Wagner diz que Rui foi mal interpretado ao cogitar aliança entre PT, PSDB e DEM contra Bolsonaro

    Senador afirmou ao bahia.ba que fala do governador levou em conta contexto de ameaça à democracia

    Senador Jaques Wagner (PT) |Foto: Matheus Morais/bahia.ba

    O senador Jaques Wagner (PT) afirmou nesta sexta-feira (4) que o governador Rui Costa (PT) foi mal interpretado ao defender a possibilidade de a oposição firmar alianças com partidos como o PSDB e DEM para derrotar o presidente Jair Bolsonaro (sem partido) em 2022.

    A declaração do governador foi dada em entrevista recente ao jornal O Globo. “Eu diria que [o PT poderia se unir com] todo mundo que não tiver corroborando com esse governo, com seus atos de truculência”, disse Rui na ocasião.

    “Eu acho que foi mal interpretada a fala dele [Rui Costa]. Ele diz que, se tiver uma ameaça à democracia, como teve, por exemplo, na época do movimento das Diretas [Já]. Aí realmente a democracia é anterior a nossas escolhas político-partidária e ideológicas”, disse Wagner ao bahia.ba durante evento em que PSD baiano anunciou sua chapa para a disputa a prefeito de Salvador.

    “Mas, no quadro de democracia que eu entendo que vai perdurar até 2022, eu não vajo nenhuma possibilidade de golpe à moda antiga… Tanque na rua, fecha Congresso, fecha não sei o quê. Eu, sinceramente, acho que vai ocorrer como vai ocorrer aqui em Salvador”, acrescentou o senador.
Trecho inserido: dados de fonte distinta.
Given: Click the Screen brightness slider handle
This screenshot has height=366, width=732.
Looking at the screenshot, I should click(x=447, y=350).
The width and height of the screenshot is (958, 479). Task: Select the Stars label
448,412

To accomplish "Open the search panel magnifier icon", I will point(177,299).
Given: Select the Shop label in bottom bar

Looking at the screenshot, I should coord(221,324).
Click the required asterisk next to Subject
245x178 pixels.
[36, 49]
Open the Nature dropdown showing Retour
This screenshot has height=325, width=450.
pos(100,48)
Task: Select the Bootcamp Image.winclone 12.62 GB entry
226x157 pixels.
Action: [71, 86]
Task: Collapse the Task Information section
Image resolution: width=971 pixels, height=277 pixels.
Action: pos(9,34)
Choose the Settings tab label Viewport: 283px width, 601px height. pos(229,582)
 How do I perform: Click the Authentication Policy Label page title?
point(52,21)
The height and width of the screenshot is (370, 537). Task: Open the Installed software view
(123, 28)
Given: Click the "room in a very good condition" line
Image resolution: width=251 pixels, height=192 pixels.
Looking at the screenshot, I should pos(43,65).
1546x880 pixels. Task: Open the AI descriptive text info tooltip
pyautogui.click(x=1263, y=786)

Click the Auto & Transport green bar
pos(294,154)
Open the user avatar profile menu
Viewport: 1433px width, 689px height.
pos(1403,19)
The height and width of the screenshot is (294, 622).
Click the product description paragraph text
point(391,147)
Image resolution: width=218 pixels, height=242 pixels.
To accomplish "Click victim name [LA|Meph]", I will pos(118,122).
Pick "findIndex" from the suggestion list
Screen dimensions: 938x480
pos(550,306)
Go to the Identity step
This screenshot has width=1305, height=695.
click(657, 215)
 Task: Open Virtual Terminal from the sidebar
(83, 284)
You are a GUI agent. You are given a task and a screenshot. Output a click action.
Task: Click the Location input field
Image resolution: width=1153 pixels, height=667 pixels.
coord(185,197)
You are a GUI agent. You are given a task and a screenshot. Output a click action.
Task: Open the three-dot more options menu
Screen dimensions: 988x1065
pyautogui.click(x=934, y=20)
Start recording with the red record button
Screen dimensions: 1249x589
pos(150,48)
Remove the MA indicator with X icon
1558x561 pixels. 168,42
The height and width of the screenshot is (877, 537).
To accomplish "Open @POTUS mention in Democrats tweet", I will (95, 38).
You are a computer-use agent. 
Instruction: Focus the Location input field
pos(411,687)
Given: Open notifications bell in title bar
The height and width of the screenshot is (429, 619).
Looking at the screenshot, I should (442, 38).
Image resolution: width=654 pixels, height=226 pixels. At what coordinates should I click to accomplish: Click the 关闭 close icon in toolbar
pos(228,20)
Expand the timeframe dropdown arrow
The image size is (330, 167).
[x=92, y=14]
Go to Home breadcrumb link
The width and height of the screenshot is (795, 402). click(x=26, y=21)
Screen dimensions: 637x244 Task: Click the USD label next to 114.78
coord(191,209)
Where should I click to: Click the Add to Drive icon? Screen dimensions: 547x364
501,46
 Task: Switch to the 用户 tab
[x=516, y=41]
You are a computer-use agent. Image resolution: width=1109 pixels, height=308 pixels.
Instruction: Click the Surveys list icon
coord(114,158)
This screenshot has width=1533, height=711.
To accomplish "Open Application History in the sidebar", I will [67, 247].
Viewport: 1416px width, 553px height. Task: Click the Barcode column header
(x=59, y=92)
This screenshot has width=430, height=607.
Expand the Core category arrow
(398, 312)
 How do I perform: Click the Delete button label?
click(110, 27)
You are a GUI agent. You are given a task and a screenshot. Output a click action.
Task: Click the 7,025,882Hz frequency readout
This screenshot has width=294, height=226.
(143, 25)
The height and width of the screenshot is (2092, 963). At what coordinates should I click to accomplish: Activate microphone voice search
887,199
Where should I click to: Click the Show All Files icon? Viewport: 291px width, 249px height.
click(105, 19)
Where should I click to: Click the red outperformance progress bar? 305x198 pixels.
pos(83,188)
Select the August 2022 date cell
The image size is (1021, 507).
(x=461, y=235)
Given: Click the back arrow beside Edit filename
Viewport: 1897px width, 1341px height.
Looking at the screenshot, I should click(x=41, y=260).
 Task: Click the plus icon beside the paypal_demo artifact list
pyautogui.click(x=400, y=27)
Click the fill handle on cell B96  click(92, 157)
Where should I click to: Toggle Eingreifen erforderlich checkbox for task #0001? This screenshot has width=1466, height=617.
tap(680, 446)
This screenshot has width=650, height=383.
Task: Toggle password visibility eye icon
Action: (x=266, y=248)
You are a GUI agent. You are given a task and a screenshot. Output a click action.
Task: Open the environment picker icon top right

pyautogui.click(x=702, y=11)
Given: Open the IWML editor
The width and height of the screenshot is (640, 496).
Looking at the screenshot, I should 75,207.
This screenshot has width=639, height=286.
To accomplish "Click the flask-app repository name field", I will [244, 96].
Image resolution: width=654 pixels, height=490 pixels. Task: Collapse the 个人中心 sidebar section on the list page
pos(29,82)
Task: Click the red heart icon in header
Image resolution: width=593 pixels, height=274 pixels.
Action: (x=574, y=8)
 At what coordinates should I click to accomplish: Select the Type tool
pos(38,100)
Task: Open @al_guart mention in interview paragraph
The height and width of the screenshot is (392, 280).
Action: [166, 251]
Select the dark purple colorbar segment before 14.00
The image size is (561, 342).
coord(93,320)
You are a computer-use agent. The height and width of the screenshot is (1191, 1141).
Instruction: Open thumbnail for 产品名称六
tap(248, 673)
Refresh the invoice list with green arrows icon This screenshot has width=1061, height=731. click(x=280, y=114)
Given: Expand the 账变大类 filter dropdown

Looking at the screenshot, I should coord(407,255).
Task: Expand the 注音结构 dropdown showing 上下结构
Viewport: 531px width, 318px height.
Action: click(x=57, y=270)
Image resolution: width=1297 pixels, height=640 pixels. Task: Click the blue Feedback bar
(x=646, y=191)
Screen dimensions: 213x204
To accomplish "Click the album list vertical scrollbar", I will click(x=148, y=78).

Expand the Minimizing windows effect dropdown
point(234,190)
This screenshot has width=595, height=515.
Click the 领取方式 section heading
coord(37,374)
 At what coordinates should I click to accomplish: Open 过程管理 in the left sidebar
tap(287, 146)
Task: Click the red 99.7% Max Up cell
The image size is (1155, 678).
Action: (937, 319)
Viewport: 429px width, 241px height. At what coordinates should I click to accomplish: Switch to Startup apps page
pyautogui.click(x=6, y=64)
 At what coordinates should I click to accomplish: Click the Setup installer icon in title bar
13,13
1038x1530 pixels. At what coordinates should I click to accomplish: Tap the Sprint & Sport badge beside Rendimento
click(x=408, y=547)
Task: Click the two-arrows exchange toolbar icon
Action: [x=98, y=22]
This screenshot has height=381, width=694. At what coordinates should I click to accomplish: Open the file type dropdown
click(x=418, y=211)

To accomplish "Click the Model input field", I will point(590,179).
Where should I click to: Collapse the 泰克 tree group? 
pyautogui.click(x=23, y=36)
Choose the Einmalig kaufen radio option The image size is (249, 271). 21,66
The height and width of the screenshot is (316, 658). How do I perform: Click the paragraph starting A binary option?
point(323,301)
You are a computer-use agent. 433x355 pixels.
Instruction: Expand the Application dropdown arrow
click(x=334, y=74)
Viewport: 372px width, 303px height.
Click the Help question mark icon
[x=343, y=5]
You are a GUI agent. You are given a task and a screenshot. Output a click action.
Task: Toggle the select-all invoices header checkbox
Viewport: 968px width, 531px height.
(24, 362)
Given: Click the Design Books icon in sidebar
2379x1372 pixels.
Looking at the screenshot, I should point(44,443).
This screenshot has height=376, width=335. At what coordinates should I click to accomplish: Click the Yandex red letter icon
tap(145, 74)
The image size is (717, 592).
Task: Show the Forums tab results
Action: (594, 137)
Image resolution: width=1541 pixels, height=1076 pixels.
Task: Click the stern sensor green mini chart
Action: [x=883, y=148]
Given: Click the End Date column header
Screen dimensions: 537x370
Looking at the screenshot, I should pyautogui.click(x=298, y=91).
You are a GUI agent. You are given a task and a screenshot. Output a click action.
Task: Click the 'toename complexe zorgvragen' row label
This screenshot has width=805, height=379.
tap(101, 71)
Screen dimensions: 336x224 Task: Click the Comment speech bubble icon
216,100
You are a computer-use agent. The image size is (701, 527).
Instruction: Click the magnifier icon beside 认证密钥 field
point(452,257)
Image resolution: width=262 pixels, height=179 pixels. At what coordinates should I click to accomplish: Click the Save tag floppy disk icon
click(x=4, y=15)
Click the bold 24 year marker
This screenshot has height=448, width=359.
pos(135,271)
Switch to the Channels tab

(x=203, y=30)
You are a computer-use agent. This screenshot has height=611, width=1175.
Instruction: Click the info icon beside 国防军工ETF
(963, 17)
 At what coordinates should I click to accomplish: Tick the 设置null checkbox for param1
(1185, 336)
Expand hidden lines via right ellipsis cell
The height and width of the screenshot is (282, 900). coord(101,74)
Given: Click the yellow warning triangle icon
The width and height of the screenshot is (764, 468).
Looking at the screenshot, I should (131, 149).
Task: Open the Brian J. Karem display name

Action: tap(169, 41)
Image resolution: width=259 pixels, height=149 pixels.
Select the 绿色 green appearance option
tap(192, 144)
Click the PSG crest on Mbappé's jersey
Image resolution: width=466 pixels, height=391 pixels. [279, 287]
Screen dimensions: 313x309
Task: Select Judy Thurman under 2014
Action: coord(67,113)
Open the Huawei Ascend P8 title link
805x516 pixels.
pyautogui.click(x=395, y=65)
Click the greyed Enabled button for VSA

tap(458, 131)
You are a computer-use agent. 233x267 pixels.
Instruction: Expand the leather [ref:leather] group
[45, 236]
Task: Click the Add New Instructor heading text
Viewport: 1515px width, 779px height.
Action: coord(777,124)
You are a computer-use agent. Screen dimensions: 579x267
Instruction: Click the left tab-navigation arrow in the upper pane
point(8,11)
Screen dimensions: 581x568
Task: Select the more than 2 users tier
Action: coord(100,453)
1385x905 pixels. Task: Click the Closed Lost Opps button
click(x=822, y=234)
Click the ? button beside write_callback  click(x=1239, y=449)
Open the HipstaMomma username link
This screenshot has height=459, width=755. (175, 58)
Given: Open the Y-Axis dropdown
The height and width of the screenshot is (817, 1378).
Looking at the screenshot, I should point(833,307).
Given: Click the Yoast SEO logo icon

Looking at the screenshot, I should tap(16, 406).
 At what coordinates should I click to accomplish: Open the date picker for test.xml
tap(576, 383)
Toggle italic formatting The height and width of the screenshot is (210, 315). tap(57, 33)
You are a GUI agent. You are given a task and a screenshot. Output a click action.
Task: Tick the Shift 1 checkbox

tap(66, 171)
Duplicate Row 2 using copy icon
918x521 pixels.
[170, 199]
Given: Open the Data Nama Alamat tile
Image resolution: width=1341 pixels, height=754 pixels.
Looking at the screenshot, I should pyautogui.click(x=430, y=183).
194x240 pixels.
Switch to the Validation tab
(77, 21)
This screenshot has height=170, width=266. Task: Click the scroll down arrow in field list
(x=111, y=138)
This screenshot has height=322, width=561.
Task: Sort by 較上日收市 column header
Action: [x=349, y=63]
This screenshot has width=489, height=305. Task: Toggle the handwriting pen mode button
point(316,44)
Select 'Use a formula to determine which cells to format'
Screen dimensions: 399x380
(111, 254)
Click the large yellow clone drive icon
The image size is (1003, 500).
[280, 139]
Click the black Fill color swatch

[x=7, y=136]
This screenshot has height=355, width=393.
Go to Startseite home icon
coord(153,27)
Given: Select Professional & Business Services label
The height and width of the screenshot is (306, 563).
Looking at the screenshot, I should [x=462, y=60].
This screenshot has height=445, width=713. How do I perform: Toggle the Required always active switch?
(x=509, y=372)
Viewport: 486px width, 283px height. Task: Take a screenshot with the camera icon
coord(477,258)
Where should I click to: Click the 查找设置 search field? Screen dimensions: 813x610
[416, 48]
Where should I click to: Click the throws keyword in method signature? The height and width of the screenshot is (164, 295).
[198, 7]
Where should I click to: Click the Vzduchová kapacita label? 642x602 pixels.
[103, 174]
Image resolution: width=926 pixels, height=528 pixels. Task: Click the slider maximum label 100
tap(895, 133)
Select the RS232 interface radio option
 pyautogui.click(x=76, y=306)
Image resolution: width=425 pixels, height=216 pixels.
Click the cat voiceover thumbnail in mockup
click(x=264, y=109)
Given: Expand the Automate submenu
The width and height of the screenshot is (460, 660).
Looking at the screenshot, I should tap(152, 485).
    Petistas e tucanos polarizaram as eleições presidenciais entre 1994 e 2014. Em 2018, Bolsonaro disputou o segundo turno com Fernando Haddad (PT). O candidato do PSDB, Geraldo Alckmin, terminou em quarto lugar no primeiro turno.

    Ao O Globo, Rui Costa afirmou que, se preciso, manterá diálogos que possibilitem a formação de uma frente ampla para tentar minar os planos de reeleição de Bolsonaro. “Nós vamos chamar. Quantos temas nós já chegamos e já discutimos com o [João] Doria (PSDB), com o Eduardo Leite (PSDB), do Rio Grande Sul . Não tenho nenhum problema em sentar com eles e conversar sobre pilares necessários à nação brasileira, o futuro deste país. Democracia, transformação política e social você só faz com diálogo e com entendimento de conteúdo, de projeto. Se não você vai ficar eternamente refém de bancadas do ‘toma lá, da cá’. Como hoje o governo federal, está fazendo. Criticava tanto e está fazendo”, argumentou.